Pappu also would be taking up the matter of upkeep of barber shops at the meeting of the barbers’ association expected at the end of the pandemic. They would also be asking their well-off patrons to continue as their clients. Some among these are high-ranking police officers, a bank managers, bank officials, an MLA who comes to them and a senior BJP member who, however, is at the moment stuck in New Delhi due to the lockdown.

Manoj also says haircutting is their occupation and they and their families in Bihar depend on them, although for the time being their families in the villages are being helped by relatives, neighbours and by their state government which is providing some relief to ration card holders. Though they use their earnings of around Rs. 600 a day, to make savings of about Rs. 5000-6000, the past two months they had to borrow to survive. Manoj is also aware they are uneducated and cannot get any other jobs in Manipur if living becomes tougher than usual. There are no big companies which could support people like them, he says, but in other cities it might be, somehow or other, possible to get a non-haircutting job.

Like the barbers, another tea stall owner at Konung Mamang, Krishna said “whatever earnings we had is finished. We are surviving on loans,”. For an eatery that uses 40 kilos of flour to knead hot paranthas, samosas and at least 5-10 kilos of mithais (sweetmeats) daily the suspended animation of the lockdown is hard to bear. Instead of the usual hustle-bustle, the silence and immobility in the shop is testing the nerves of the four labour, two mistris and the two mahajans. Though sales are never guaranteed, every day they are usually left with about Rs. 6000 a day from which Rs. 4000-5000 will go to getting supplies for the next day. The sales also take care of their own daily meals and the payments to be made to the employees. But the expenses right now are burgeoning as they are staying with the bibi-bacha (family) too.

The whole team is raring to have a go with a new outlook after the lockdown, and the eldest among the owners, Ram Naresh Thakur, says he is willing to make some changes like serving customers with hand gloves and face masks on, apart from providing one whole table to a single customer as a manner of social distancing, if need be. However, the team of workers and owners and their families, who are all from Bihar, are not expecting the business to pick up early. There will also be no new employments or changes in the menu to catch customers, according to Ram Naresh who feels the slowdown will continue for at least 2-3 months even after the lockdown is over.

The landlord who is a Muslim from Lilong has provided them a bag of rice and also vegetables but they have to pay Rs. 11,000 as rent for the shop and residential premises. This would be possible only after they start earning something.

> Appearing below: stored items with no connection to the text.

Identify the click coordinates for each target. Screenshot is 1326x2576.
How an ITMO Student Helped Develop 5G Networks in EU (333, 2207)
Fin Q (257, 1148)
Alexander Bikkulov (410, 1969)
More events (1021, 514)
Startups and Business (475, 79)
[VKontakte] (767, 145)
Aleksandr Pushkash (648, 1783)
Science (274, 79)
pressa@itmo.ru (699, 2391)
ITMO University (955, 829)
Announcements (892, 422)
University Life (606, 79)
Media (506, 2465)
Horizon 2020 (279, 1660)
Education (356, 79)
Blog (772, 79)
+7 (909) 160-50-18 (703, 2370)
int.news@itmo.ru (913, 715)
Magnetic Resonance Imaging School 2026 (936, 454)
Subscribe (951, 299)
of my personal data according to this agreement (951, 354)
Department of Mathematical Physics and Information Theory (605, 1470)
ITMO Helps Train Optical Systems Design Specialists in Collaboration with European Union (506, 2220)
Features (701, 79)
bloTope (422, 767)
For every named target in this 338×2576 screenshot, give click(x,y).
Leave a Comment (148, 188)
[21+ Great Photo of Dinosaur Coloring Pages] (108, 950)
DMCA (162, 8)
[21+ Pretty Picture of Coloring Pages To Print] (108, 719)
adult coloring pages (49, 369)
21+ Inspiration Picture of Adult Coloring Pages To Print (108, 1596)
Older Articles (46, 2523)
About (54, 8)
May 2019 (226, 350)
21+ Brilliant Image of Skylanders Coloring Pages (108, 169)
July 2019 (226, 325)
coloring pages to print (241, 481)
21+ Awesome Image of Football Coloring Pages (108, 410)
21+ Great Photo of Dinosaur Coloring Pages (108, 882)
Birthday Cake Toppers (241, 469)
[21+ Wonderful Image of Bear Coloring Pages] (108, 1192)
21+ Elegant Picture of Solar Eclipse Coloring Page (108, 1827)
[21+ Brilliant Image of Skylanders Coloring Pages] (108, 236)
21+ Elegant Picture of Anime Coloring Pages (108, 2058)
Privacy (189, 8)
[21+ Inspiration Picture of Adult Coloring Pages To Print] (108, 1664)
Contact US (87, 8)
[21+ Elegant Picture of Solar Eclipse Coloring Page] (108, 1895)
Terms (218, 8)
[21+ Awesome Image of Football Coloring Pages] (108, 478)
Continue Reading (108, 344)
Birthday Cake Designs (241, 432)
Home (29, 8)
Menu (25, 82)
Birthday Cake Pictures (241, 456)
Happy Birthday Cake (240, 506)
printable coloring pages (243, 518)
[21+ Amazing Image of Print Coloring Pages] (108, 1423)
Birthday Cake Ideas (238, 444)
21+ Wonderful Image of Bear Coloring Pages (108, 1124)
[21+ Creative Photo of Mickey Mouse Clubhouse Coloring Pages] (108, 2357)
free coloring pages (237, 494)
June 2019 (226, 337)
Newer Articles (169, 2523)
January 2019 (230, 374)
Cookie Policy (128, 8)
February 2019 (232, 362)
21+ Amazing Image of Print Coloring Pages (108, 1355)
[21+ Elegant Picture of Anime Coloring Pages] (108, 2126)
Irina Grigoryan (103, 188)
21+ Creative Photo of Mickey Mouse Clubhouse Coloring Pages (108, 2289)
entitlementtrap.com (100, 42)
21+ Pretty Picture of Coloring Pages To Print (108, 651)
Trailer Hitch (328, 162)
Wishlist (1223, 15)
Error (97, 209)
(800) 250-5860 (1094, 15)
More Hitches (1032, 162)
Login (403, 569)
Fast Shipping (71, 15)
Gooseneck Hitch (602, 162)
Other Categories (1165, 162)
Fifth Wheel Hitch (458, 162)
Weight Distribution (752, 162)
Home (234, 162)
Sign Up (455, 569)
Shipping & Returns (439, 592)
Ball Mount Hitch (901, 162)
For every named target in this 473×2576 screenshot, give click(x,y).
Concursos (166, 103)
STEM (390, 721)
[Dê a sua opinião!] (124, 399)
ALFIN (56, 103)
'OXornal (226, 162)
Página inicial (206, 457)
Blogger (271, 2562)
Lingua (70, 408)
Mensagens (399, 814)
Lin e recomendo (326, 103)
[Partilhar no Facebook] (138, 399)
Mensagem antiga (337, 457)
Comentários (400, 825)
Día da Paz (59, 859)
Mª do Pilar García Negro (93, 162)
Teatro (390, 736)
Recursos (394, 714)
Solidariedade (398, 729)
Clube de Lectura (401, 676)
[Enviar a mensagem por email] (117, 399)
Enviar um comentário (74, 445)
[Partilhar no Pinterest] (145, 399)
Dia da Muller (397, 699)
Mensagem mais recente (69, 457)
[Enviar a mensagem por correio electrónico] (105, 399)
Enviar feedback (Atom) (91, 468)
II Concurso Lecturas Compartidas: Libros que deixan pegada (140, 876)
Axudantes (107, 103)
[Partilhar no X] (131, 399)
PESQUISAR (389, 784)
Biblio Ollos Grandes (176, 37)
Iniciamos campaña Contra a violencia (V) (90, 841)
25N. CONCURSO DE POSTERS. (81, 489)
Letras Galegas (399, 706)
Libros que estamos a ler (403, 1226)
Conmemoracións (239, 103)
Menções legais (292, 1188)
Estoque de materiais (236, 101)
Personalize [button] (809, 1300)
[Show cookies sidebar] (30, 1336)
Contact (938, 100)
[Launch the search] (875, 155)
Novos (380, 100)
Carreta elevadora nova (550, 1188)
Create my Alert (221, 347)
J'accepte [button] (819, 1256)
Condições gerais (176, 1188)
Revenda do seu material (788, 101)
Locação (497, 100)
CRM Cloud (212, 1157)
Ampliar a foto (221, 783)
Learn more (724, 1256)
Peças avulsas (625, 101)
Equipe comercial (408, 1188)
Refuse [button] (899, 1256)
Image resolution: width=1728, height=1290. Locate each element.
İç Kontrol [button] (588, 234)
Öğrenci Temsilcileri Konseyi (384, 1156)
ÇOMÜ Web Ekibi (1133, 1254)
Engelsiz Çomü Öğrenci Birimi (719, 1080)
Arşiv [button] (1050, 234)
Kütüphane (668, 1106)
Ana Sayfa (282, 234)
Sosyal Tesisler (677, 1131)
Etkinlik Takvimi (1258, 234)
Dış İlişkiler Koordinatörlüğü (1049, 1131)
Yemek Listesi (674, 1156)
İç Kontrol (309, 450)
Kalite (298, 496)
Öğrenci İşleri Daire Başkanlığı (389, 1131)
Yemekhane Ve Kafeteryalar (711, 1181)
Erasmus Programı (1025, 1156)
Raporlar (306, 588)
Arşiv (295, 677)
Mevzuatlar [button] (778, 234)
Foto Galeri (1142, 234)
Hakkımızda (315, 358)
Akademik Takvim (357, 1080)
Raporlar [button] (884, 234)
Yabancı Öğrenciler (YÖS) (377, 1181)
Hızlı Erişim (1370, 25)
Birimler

Ram Naresh says he has no compelling reasons for worry as he is with his family and it is just like staying at home; but he would have liked to send the boys back to Bihar if the lockdown is to continue for long. There is no point in keeping them here if the situation persists, he says observing that they would only be a liability with losses already touching Rs. 30,000-40,000 per month. The tough part now is to keep the establishment running and for that Ram Naresh needs to take a loan but he is also apprehensive of interest percentage apart from the fear that customers might desert eateries on reopening due to fear.